29 responses were received from professionals (representing 4.4% of the overall number of responses):
- 86.2% (25 of 29) support the Bill (representing 3.8% of the overall number of responses)
- 13.8% (4 of 29) do not support the Bill (representing 0.6% of the overall number of responses)
This analysis, based on the user type and type of response in support or otherwise for the Bill is displayed in Figure 3. It is evident that most individual respondents do not support the Bill while reverse was true for both organisations and professionals. Nearly all the opposition to the Bill is from the Individual respondents.
Individuals fully supporting or opposing the Bill constitute over four out of five of the overall responses (542 out of 650 responses).
Figure 3: Responses in support or otherwise for the Bill, by response and user type (%)
If enacted, the Bill would abolish the defence of reasonable punishment of a child taking place in Wales. We therefore also looked at the proportion of responses from Wales and outside Wales. This information was only available for Individual responses (562), and the split according to the regions is shown in Figure 4. Out of 562 individual responses, we found 92.7% (521 of 562) were received from within Wales.
Figure 4: Individual responses classified according to the region of the Individual respondents (%)

§ Material:
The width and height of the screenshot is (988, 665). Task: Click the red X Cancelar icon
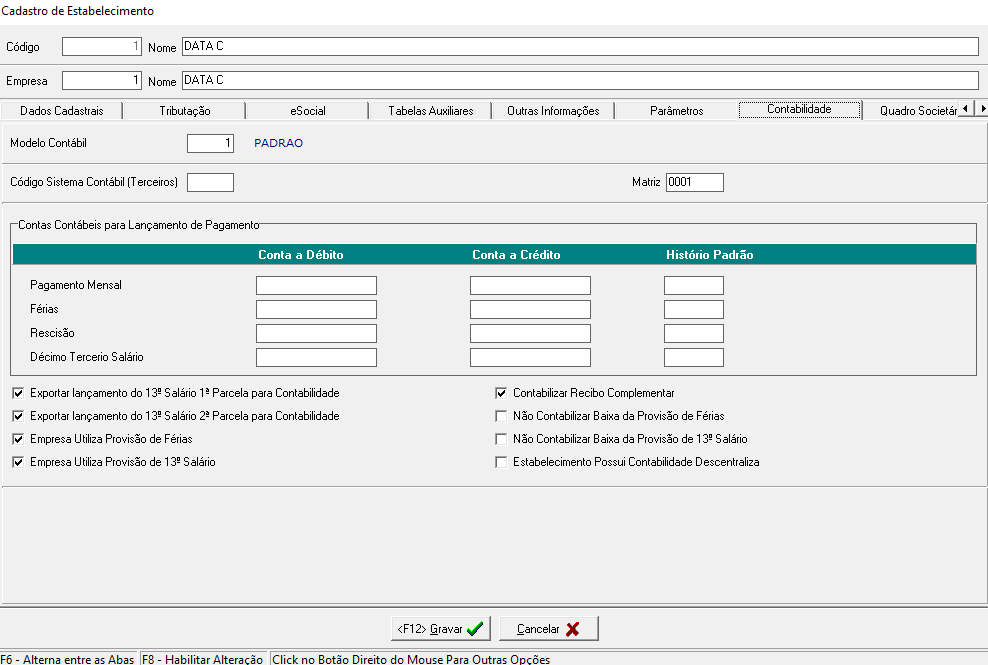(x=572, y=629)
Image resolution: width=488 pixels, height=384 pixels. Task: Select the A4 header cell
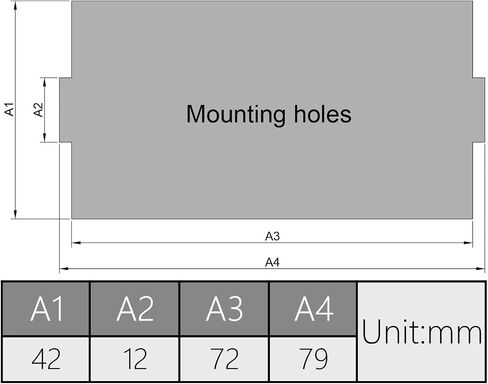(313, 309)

§ The task:
Please extract the passage of the Bill consultation text from "29 responses were" up to and including "the Individual respondents.". None of the material is needed here.

§ Complete response:
29 responses were received from professionals (representing 4.4% of the overall number of responses):
- 86.2% (25 of 29) support the Bill (representing 3.8% of the overall number of responses)
- 13.8% (4 of 29) do not support the Bill (representing 0.6% of the overall number of responses)
This analysis, based on the user type and type of response in support or otherwise for the Bill is displayed in Figure 3. It is evident that most individual respondents do not support the Bill while reverse was true for both organisations and professionals. Nearly all the opposition to the Bill is from the Individual respondents.